Jeroen van Roijen ist Stil-Journalist bei SRF und der NZZ. Neulich liess er allerdings selbst den guten Stil vermissen. Ihm gefiel ein pietätloser Beitrag einer Facebook-Seite, die Alt-Bundesrat Christoph Blocher innig den Tod wünscht.

"BRISANT EXTRA" vom 16. Dezember 2014, von Olivier Kessler, stv. Chefredaktor «Schweizerzeit»

Jeden Dienstagnachmittag ist Jeroen van Roijen um 14.00 Uhr mit seinem «Stil-Tipp» auf Radio SRF 3 zu hören. Von seinem Arbeitgeber wird er auf der Homepage als «SRF 3 Stilpapst» betitelt. In seiner Sendung urteilt er regelmässig «gnadenlos über Stil-Sünden».

Nicht bewusst scheinen dem SRF- und NZZ-Journalisten allerdings seine eigenen Stil-Sünden zu sein.
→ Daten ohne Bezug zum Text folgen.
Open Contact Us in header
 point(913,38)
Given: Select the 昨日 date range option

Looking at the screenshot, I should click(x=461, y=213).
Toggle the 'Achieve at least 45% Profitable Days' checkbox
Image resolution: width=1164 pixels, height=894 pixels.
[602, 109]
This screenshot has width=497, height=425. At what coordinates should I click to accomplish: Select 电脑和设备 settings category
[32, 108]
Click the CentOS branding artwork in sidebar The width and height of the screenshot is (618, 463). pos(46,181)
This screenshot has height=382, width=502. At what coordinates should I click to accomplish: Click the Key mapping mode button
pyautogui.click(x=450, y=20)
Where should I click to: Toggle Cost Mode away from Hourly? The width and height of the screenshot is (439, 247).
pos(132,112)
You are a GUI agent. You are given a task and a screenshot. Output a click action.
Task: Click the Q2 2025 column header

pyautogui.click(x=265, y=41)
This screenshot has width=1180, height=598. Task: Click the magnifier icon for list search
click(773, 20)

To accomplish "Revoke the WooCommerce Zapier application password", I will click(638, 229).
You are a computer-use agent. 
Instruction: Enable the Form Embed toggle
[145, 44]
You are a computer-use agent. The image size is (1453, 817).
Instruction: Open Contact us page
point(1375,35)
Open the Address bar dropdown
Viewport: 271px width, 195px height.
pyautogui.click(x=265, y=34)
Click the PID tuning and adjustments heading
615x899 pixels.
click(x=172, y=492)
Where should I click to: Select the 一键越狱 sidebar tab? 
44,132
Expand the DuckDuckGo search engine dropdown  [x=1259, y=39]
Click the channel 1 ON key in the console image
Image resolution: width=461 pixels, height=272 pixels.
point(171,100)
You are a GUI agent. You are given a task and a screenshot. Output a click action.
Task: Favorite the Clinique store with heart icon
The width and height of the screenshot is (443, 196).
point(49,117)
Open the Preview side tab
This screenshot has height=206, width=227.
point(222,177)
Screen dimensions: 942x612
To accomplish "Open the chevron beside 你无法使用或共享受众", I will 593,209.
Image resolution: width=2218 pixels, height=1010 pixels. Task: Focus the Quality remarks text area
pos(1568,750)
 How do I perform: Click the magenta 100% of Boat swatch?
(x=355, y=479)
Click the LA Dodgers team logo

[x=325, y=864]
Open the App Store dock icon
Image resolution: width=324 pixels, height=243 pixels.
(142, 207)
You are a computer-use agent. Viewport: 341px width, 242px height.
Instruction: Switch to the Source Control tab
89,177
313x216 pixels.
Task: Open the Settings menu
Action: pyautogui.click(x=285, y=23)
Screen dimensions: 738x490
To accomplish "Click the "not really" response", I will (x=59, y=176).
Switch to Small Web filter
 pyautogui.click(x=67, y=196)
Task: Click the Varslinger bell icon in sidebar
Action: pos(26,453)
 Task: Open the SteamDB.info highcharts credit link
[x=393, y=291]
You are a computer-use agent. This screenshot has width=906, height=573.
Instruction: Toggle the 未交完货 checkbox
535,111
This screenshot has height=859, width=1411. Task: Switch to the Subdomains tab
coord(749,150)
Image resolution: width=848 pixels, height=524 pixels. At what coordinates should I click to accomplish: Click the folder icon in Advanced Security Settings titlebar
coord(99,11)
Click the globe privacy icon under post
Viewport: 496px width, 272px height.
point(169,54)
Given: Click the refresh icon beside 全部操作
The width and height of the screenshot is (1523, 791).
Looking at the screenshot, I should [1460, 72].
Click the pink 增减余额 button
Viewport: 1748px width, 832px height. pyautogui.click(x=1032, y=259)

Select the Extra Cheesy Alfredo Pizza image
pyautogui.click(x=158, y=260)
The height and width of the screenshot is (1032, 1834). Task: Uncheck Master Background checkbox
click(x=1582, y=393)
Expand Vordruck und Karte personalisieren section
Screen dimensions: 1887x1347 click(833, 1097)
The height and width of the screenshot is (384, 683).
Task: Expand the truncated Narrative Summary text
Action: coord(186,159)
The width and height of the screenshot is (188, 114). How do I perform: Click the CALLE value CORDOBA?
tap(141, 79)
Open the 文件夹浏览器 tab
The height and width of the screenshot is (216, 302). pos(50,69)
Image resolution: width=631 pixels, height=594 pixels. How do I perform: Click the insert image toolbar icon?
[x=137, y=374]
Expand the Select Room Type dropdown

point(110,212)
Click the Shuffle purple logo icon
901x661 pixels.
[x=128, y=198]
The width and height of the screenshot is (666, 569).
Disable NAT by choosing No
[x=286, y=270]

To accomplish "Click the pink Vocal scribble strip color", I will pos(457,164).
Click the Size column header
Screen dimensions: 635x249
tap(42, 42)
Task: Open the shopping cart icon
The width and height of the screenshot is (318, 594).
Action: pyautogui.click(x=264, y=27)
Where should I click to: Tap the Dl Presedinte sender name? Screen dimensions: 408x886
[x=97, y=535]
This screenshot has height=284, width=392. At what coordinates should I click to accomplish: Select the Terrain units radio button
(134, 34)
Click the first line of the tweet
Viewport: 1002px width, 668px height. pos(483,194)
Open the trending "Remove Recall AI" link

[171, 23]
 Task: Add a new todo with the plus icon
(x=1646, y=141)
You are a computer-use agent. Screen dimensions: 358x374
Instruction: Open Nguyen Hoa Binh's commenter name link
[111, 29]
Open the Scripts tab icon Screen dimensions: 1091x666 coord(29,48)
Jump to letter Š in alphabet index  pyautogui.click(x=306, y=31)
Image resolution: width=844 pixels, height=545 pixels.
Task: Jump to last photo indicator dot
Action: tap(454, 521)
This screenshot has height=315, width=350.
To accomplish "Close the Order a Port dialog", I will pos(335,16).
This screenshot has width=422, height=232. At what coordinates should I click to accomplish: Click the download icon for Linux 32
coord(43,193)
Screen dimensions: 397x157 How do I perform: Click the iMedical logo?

Auf der Facebook-Seite «RIP Christoph Blocher» erfreute er sich an einem bedenklichen Post mit folgendem Inhalt:

(Man beachte, wer auf "Gefällt mir" geklickt hat.)

«Wir suchen in Herrliberg ZH (oder innerhalb 10km) einen Lagerraum >50m2 (möglichst auch einen Kühlraum) für Festbänke, Tische, Feuerwerk und Holz für Höhenfeuer. Der "RIP-CB-Day" soll ein glanzvoller Freudentag werden, an dem der Nachthimmel über Herrliberg anlässlich der Befreiung der Schweiz hell erleuchtet sein soll. Und wir wollen bereit sein, wenn es soweit ist.»

Stilloser Stilberater

Auf derselben Facebook-Seite sind Beiträge zu lesen, in denen es beispielsweise heisst: «Wer komponiert einen geilen Song zum Ableben Blochers?» oder «Wir sammeln gute Ideen für das schweizweite Fest an Christoph Blochers Todestag.» Untermauert werden diese Beiträge mit festlichen Bildern von Feuerwerken.

Die «Schweizerzeit» wollte vom SRF-Journalisten wissen, weshalb er bei einem solch pietätlosen Beitrag auf «Gefällt mir» habe klicken können. Darauf angesprochen, dass er doch Stilberater sei beim Schweizer Radio SRF und bei der NZZ, meinte er, er verwende Facebook nur privat und das habe nichts mit seiner Funktion bei SRF oder der NZZ zu tun. Aber warum die Sympathie mit jenen, die anderen Menschen den Tod wünschen? «Was klickt man nicht alles an», versuchte sich die Stil-Ikone herauszureden.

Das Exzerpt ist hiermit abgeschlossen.